TOKYO -- A string of top Japanese companies have distanced themselves from the Olympics three days before the opening ceremony, underscoring concern in corporate Japan about the negative publicity surrounding the Games.
Consumer electronics conglomerate Panasonic is the latest domestic sponsor on Tuesday to confirm to Nikkei Asia that it will not send executives to Friday's festivities.
"After the ban on spectators, we have reached a conclusion that we should only send to the venues the staff who are indispensable to operate the Games," a representative for Panasonic told Nikkei Asia on Tuesday, adding that the decision for Yuki Kusumi, the company's president, to skip the ceremony is part of the simplification. Chairman Kazuhiro Tsuga will attend in his capacity as vice chairman of the Tokyo 2020 organizing committee.

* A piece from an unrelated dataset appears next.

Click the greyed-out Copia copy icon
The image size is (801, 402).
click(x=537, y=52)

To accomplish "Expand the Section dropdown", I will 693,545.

Senior executives from Fujitsu and telecoms provider NTT will also not attend Friday's ceremony, joining beverage group Asahi in staying away.
Masakazu Tokura, chairman of the powerful business lobby Keidanren and Sumitomo Chemical, also said he would decline the invitation from organizers to attend. Tokura told reporters on Tuesday that as a citizen, he would stay home and watch the event with his family.
Tokyo is in the midst of a fourth COVID state of emergency, even as Japan has welcomed nearly 30,000 athletes and Olympic guests. The emergency declaration has forced organizers to hold the Games behind closed doors, banning spectators from all venues in Tokyo.
Some sponsors had already taken steps to try to sidestep public anger about the Olympics. Before the spectator ban, organizers had decided to ban alcohol sales at Olympic venues at the suggestion of Asahi. In the latest poll for Yomiuri News, 41% of Japanese respondents said the Games should be called off.
The executive absences will further thin the sparse audience at the opening ceremony. Nikkei reported on Monday that Toyota Motor has cancelled Olympic-related television advertisements, and that CEO Akio Toyoda would skip the opening ceremony.
A representative for the company said Toyota had prepared a commercial that conveyed the spirit of the Olympics. "Considering the COVID status and the situation surrounding Japan, we have reached a conclusion that it is not appropriate to air the commercial," said the representative.
Toyota instead will air the commercial in the U.S., Canada, Europe, and Australia.
As partners of the International Olympic Committee, both Panasonic and Toyota still have international marketing rights. The 68 Japanese companies that raised $3 billion for the Tokyo 2020 organizing committee -- including Asahi, NTT and Fujitsu -- hold Olympic marketing rights only in Japan.
Not all sponsors are pulling away from the spotlight in Japan.
The CEO of mattress supplier Airweave, perhaps the smallest of Tokyo 2020's backers, told Nikkei Asia he has an "obligation" to attend the opening ceremony.
"I'll go to the opening ceremony for the athletes and also for all the people supporting Tokyo 2020 as volunteers," said Motokuni Takaoka. "If we don't attend, the people who are supporting this may be very sad."